PROMPT: Extend the passage on the six senses and awareness, picking up after its final sentence.

TEXT SEGMENT:
The human mind is complex and doesn’t work on one cylinder. The Buddha separated our senses into six, an important distinction. Each sense contributes to the overall picture one has in the 5 aggregates of clinging, One sense may dominate more than another in each experience. We know that the visual cortex of the brain accounts for about 40% of sensory processing, so vision is a big part of where we get our sense impressions, but we don’t base all experience on just one sense impression.
The eye doesn’t have a mind and the mind doesn’t have an eye. The eye is a sense organ that captures photons and images and sends that data to the visual cortex to process it and move it to the matrix of brain paths that shapes what consciousness is aware of. Likewise, when a substance is contacted on the tongue, the organ’s receptors sends the signal to the gustatory cortex and contact is made.
NOTE: In the context of sense bases, I suspect that the sixth sense sphere, the mind, refers to the sense organ that generates thoughts, not the “mind” that refers to consciousness that evaluates all the data and comes to conclusions (the consciousness that needs namarupa to get it’s information). One can be in a serene state of mind and a random thought can make contact into awareness and one can be carried away just as if one saw a sight, heard a sound, smelled an odor, tasted a taste or felt a touch.
But being such a tangle, how could our consciousness take just a single sense impression and base all experience on just one thing?
The parallel is even more suggestive.
Monks, these have the nature of birth, ageing, death, ceasing, and rebirth. Monks, all compounded things are as an illusion, a flame, ceasing in an instant; being not real they come (arise) and go (cease).
“Therefore, monks, with regard to all empty compounded things you should know, rejoice in, and be mindful of (awake to) this:
“All empty compounded things are empty of any permanent, eternal, lasting, unchanging nature; they are empty of self and of belonging to self”.
Perhaps the authors of the early Prajñāpāramitā texts were working with a similar sutra in mind?
Thanks for your input Giovanni. I suspect we are talking at cross purposes. Where you say:
I would say: Why would (How can) an organism scratch an itch if that organism isn’t aware that there is an itch to scratch? On some level awareness is there.

RAW RECORDS:
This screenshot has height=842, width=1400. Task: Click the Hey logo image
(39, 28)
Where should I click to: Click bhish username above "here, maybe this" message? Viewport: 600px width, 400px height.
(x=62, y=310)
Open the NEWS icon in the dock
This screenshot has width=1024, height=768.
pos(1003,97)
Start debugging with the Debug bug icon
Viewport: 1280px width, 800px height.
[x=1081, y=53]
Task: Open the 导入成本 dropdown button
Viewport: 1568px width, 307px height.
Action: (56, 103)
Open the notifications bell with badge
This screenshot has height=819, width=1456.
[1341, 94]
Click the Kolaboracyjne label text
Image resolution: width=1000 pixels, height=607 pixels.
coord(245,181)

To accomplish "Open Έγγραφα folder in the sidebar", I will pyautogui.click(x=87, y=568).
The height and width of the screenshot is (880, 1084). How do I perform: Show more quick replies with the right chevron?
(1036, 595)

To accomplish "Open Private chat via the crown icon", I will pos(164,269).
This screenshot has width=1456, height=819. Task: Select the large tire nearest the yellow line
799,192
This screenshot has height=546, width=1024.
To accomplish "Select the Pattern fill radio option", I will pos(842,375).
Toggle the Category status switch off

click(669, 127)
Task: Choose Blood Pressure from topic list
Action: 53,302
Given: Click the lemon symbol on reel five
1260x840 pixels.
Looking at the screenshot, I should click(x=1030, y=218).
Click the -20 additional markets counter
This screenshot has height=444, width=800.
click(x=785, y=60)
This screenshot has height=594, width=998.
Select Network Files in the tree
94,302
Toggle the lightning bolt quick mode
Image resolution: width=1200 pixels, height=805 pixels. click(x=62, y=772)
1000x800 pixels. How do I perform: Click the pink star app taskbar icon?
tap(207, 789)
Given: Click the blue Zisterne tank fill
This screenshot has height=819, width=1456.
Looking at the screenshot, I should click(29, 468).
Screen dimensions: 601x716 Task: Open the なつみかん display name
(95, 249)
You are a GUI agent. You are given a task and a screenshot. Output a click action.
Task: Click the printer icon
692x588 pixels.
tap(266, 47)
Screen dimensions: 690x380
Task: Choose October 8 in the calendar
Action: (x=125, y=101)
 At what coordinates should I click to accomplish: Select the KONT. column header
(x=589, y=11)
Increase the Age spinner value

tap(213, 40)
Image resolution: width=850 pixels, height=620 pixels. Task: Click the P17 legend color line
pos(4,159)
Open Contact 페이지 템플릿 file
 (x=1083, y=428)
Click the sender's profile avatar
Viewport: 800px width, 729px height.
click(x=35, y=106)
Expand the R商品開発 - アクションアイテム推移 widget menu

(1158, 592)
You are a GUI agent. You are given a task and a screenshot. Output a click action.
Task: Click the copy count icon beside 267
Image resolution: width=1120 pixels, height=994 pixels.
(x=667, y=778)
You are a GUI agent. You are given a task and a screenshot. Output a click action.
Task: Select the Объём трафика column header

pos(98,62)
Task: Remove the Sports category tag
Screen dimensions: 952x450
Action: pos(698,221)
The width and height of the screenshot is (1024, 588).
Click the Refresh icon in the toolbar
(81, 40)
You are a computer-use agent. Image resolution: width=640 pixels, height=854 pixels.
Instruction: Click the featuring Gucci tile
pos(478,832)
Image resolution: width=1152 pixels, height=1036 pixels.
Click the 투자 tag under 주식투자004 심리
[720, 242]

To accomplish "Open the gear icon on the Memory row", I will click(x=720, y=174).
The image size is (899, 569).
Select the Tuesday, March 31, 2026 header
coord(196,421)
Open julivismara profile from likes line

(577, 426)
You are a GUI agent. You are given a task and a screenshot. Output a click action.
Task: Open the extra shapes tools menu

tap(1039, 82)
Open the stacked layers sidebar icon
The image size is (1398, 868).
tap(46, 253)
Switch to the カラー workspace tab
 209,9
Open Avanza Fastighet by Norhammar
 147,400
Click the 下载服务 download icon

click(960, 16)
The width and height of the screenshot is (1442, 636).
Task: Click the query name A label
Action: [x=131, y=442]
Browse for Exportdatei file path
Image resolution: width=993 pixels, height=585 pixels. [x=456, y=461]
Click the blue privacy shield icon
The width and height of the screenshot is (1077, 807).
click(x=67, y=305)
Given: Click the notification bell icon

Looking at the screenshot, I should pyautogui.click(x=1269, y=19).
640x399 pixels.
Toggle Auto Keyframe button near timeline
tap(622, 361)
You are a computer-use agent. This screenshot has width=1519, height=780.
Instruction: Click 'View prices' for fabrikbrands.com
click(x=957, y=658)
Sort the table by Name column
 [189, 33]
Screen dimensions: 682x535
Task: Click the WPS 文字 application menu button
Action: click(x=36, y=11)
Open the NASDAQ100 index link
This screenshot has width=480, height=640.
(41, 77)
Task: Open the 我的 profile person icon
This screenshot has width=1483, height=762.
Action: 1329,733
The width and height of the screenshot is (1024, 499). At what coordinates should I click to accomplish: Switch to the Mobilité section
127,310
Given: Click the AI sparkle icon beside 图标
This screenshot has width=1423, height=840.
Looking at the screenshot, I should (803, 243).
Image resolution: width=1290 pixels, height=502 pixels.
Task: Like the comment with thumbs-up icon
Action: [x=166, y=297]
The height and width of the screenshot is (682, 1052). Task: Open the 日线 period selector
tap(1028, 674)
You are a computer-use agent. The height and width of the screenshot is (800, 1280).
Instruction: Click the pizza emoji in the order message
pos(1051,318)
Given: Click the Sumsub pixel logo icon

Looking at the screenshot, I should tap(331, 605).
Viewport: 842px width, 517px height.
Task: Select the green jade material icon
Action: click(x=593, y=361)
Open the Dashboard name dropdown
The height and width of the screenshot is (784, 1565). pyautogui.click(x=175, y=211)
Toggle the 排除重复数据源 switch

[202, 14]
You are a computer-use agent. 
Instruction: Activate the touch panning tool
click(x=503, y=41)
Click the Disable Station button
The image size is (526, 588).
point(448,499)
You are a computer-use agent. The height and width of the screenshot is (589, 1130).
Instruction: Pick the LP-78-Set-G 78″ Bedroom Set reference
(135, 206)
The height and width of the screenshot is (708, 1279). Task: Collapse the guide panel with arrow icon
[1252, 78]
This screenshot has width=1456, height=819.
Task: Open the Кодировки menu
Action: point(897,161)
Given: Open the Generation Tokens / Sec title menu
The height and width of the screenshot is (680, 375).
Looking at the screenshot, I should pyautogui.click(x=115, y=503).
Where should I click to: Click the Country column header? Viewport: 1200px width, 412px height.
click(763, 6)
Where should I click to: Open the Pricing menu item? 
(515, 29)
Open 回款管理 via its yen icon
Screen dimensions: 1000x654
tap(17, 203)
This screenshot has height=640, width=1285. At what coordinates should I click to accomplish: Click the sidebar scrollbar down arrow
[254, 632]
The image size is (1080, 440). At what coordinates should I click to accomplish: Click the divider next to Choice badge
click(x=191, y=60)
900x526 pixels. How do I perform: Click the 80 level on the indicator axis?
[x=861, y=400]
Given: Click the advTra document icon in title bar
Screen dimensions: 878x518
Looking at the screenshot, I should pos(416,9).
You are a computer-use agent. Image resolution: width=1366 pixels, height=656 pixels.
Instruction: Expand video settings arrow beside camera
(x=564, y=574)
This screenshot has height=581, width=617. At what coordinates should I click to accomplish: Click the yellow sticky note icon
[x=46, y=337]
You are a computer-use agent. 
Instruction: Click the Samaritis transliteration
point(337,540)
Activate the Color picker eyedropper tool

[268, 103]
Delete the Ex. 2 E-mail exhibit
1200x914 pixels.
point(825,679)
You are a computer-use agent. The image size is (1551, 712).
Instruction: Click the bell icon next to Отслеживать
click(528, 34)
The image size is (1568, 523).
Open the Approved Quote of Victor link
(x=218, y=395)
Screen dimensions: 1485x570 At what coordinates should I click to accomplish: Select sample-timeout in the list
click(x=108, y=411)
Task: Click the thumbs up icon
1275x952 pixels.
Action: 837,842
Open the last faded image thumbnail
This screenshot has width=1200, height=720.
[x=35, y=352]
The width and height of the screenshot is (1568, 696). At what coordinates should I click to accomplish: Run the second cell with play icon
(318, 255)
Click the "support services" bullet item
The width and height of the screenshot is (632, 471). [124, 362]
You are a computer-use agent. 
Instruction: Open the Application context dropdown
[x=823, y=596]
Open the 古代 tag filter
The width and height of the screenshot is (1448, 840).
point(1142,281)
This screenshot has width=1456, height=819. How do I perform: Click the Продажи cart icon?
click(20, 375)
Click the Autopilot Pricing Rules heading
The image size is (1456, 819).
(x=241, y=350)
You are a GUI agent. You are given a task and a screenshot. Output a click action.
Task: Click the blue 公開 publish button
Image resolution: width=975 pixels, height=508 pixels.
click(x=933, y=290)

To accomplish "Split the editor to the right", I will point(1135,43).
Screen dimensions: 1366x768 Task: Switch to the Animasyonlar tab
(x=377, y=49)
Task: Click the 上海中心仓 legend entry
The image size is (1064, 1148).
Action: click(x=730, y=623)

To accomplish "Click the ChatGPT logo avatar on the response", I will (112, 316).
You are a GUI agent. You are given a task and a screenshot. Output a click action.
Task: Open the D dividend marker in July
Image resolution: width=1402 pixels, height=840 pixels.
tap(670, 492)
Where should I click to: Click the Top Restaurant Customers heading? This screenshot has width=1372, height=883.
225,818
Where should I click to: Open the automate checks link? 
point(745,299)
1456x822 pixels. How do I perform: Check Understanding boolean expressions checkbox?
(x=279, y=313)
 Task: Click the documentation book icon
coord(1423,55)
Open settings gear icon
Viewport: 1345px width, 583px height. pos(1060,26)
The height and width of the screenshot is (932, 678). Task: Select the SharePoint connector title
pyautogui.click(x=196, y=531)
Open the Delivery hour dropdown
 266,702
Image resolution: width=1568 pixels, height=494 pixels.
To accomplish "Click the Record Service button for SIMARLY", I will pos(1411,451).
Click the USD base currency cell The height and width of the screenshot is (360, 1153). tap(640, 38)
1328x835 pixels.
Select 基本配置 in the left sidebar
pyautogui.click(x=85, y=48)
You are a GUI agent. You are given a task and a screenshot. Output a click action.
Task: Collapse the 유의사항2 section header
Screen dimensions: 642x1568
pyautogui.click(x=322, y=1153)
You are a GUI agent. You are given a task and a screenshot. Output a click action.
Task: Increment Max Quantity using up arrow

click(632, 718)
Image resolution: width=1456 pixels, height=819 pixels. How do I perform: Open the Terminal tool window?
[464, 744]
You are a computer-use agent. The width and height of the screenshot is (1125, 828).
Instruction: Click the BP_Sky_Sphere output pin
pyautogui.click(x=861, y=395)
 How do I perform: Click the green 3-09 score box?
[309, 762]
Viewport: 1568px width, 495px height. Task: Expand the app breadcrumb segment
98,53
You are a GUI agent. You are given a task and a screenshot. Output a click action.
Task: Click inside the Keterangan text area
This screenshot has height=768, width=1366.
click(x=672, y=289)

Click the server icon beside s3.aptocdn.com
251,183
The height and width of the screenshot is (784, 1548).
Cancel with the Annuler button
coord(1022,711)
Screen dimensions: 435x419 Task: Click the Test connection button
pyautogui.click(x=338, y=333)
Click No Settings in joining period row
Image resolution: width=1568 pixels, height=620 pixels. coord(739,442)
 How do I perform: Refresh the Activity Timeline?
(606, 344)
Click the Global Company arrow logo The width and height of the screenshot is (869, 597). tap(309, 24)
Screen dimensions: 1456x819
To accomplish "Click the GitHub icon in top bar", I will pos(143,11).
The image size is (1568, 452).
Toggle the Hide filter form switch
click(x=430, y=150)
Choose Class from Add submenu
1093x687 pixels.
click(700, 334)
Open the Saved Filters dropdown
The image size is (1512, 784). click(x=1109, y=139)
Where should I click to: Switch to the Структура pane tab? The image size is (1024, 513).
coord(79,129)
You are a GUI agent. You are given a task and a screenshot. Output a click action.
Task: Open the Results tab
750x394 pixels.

THE OUTPUT:
Ah. Well we’ve done the experiments now, we understand the mechanism better, and that theory turns out to be be false. So if the Buddha is really saying this, then it’s something that he got wrong.
We are still using the term awareness in different ways and in my opinion that’s what’s causing confusion.
I agree that there needs to be viññāṇa in order for an organism to respond to external stimuli. I do not think there needs to be manasikāra, sati or sampajañña (what I take to correspond to the modern conception of “conscious awareness”) in order for this to happen.
Since in an earlier post you suggested that “the production of ‘sense consciousness’ and the corresponding ‘contact’ is precisely what brings things into the conscious sphere (i.e. one’s awareness)” I am pointing out why I don’t think this is the case based on how I see these words being used in the suttas. I might be completely wrong, if so please correct me.
I am not familiar with the experiment you are talking about, and again I suspect this is again a matter of the definition for awareness.
Many studies point to the fact that stimuli are received and registered even without awareness and a quick google search will show this.
The experimental findings based on all four approaches lead to the same conclusion; namely, stimuli are perceived even when observers are unaware of the stimuli.
Yes. That’s right I think. I’m using awareness to mean any sense-consciousness and I think you are using it for (certain types of) mind-consciousness (manasikāra, sati, sampajañña) which is fair enough, but likely to lead to confusion.
Yes. Maybe. I was referring to the ‘adaptation of sensory receptors’ and the corresponding experiments in that area.
Absolutely, that’s why I advocate trying to use and understand the vocabulary in the suttas as much as possible before trying to “translate” into our modern ideas and conception.
This is a common misconception in my opinion.
As @Adutiya pointed out above, I believe mind-consciousness simply refers to that aggregate that registers and reacts to thoughts, just like eye-consciousness simply registers and reacts to sights, nothing more.
Manasikāra, sati, sampajañña etc. are not mind-consciousnesses.
Yes, this is an important aspect and I acknowledge it.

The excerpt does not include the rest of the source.